1 Stirring device 2 Container 4 Outer layer 6 Water-cooled piping 8, 800, 810, 820 Rotating member 10 Shaft 12 Diaphragm 12A Protrusion 13 Discharge pipe 14 Upper container 16 Lid 17, 18 Supply pipe 19, 20 Valve 22 Container inner surface 24, 801 Cylindrical portion 26, 806 Horizontal portion 28 Boss 30 Small hole 32 Through hole 81, 807 Upper space 82, 808 Lower space 803 First region 804 Second region 805 Through path 811 Inclined portion

Claims (9)

A stirring device comprising a container and a rotating member that rotates at high speed slightly inside the inner wall surface of the container, and stirs a stirring object that exists in a film-like state between the rotating member and the inner wall surface by centrifugal force of the rotating member,
The rotating member is
a cylindrical portion positioned with a small gap between it and the inner wall surface of the container;
The side surface of the cylindrical portion is
a first region that is partitioned in a band shape in the circumferential direction of the cylindrical portion and has a plurality of holes that penetrate inward and outward;
a second region that is partitioned in a band shape in the circumferential direction of the cylindrical portion, and has a plurality of holes that penetrate inward and outward directions and have an opening ratio smaller than that of the first region, or is non-hole-containing,
the first region is disposed in a portion including the center in the height direction of the cylindrical portion,
the second region is disposed from an upper end of the first region to an upper end of the cylindrical portion and from a lower end of the first region to a lower end of the cylindrical portion,
When the width from the upper end to the lower end of the first region is Wp and the total height of the cylindrical portion is H,
0<Wp<0.5H
Fulfilling the relationship,
a discharge port for discharging the object to be stirred outside the container is provided at the center of the top surface of the container,
The agitator is characterized in that a cylindrical protrusion extending from the outlet toward the rotating member is formed on the periphery of the outlet.

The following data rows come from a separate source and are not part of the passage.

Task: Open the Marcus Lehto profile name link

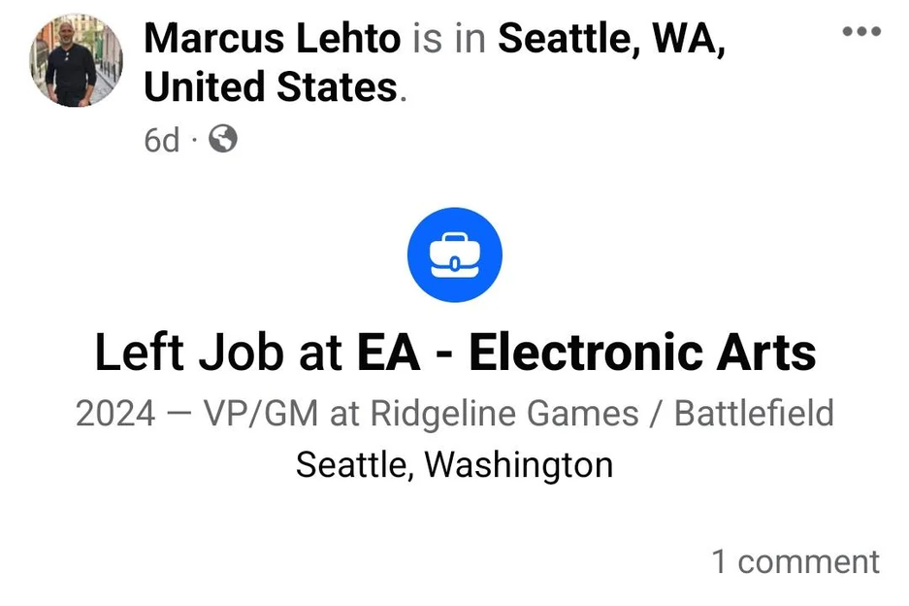Action: tap(272, 39)
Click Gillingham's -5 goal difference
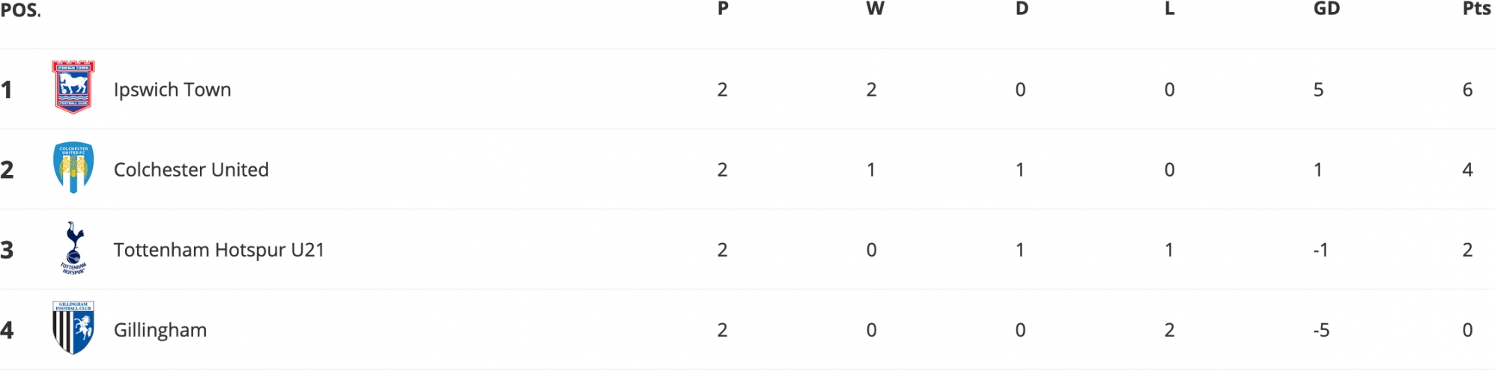This screenshot has width=1495, height=374. [1321, 330]
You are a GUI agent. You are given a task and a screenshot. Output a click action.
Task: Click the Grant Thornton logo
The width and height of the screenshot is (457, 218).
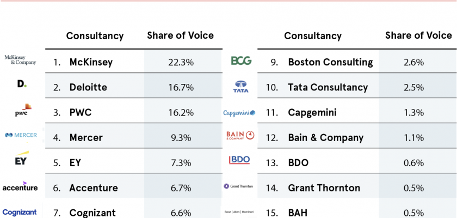pyautogui.click(x=238, y=186)
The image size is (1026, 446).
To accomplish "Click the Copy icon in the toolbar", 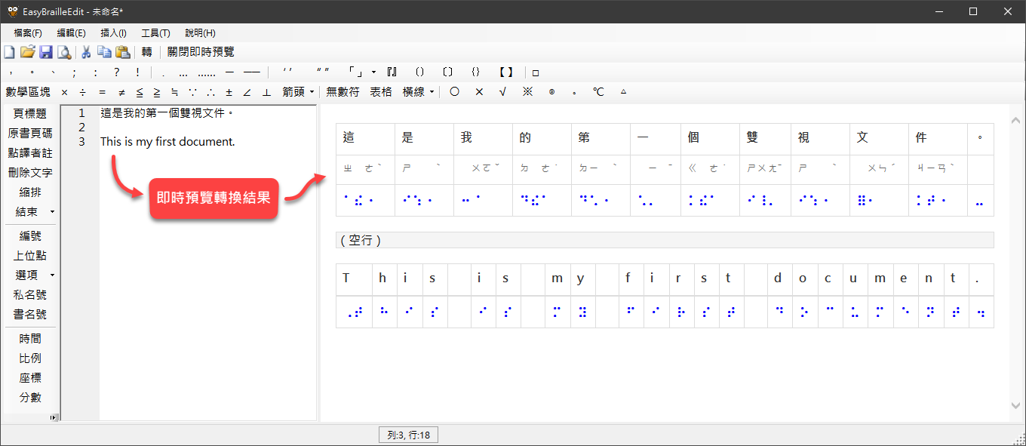I will tap(104, 52).
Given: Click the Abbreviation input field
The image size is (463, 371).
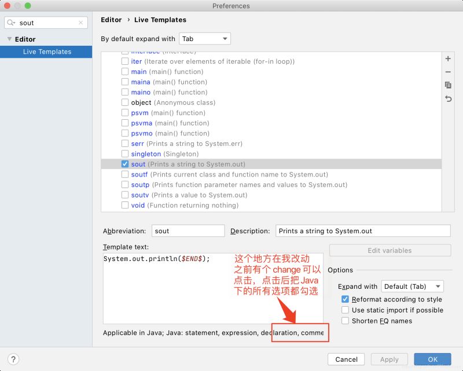Looking at the screenshot, I should (188, 230).
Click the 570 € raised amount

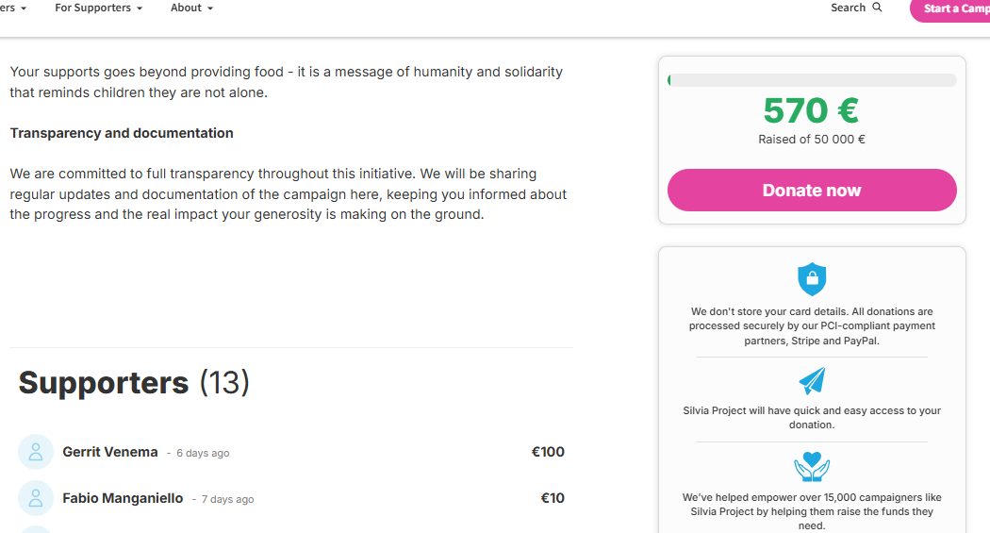811,111
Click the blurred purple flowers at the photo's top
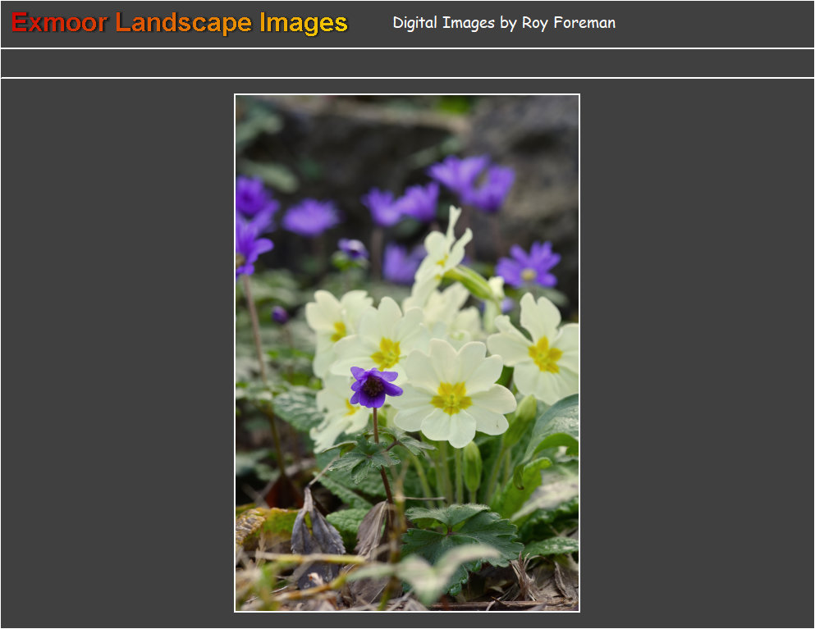Screen dimensions: 815x629 pos(473,182)
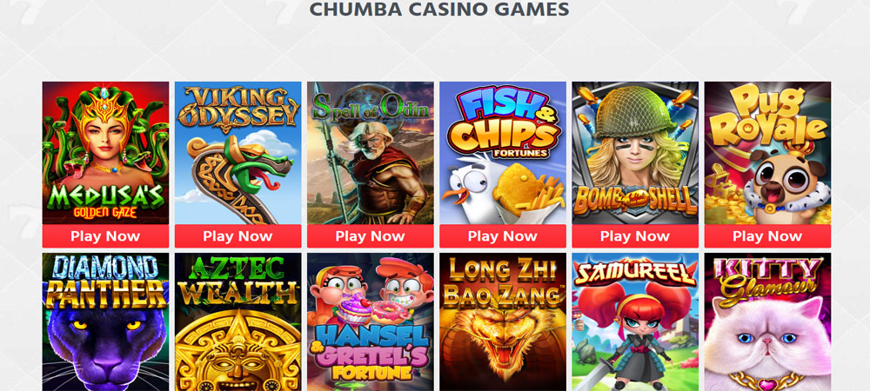This screenshot has height=391, width=870.
Task: Click Play Now under Viking Odyssey
Action: click(x=238, y=236)
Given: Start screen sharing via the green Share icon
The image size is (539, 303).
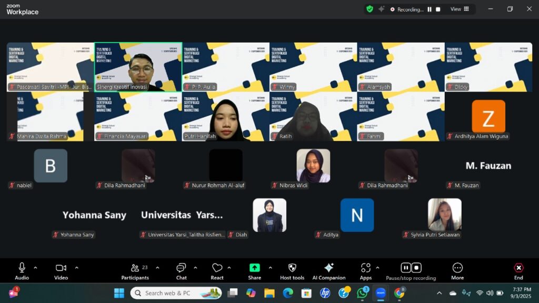Looking at the screenshot, I should click(254, 268).
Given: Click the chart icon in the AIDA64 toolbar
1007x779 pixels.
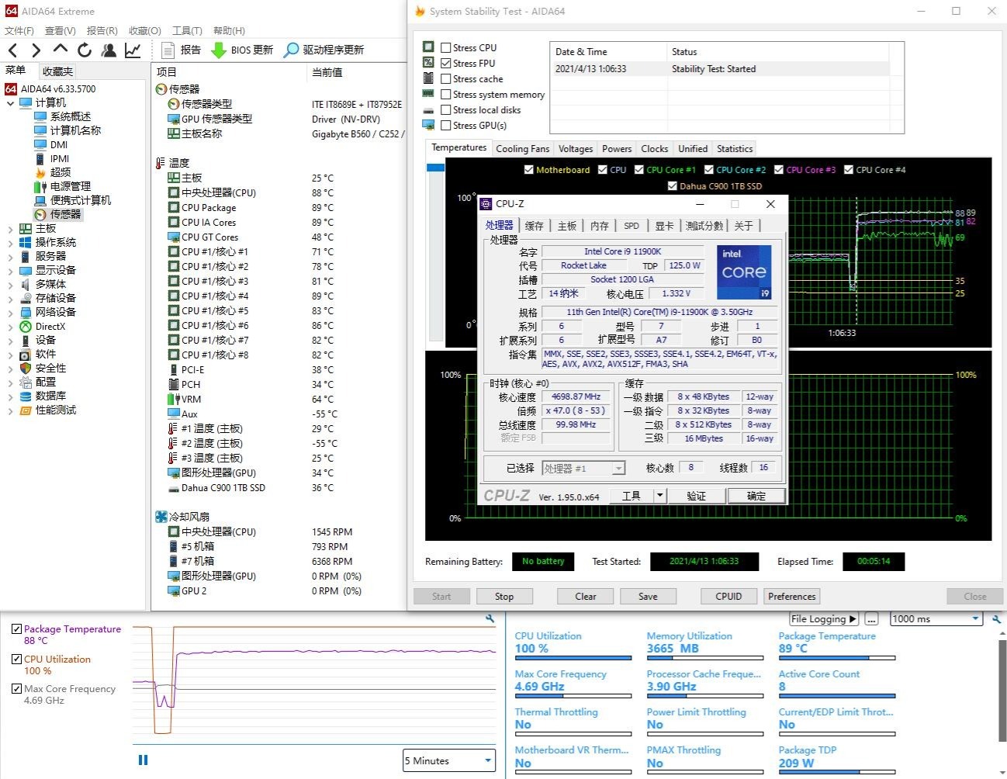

The stirring device described in claim 1, characterized in that the cross-sectional shape perpendicular to the central axis of the cylindrical portion is circular. When the aperture ratio of the first region is P1 and the aperture ratio of the second region is P2,
0≦P2/P1<0.5 and P1>0
2. The stirring device according to claim 1, wherein the following relationship is satisfied: The stirring device described in claim 1, characterized in that the opening area of each of the multiple holes penetrating inward and outward directions through the first region is larger than the opening area of each hole in the inward direction. The stirring device described in claim 1, characterized in that the number of openings in the inward direction of each of the multiple holes penetrating inward and outward directions of the first region is greater than the number of openings in the outward direction. The stirring device described in claim 5, characterized in that the multiple holes penetrating inward and outward directions of the first region have their respective penetration paths branched within the cylindrical portion. The stirring device described in claim 1, characterized in that the rotating member has a horizontal portion inside the cylindrical portion that is perpendicular to the rotation axis of the rotating member, and the internal space of the cylindrical portion is divided into an upper space and a lower space by the horizontal portion. The plurality of holes penetrating in the inward and outward direction of the first region have through-paths of the individual holes branched within the cylindrical portion,
8. The stirring device according to claim 7, wherein the inward openings of the individual holes are arranged in the upper space and the lower space, respectively. The stirring device described in claim 7, characterized in that the multiple holes penetrating the first region in an inward and outward direction are arranged so that holes whose inward openings are located in the upper space and holes whose inward openings are located in the lower space are alternately aligned in the circumferential direction of the cylindrical portion.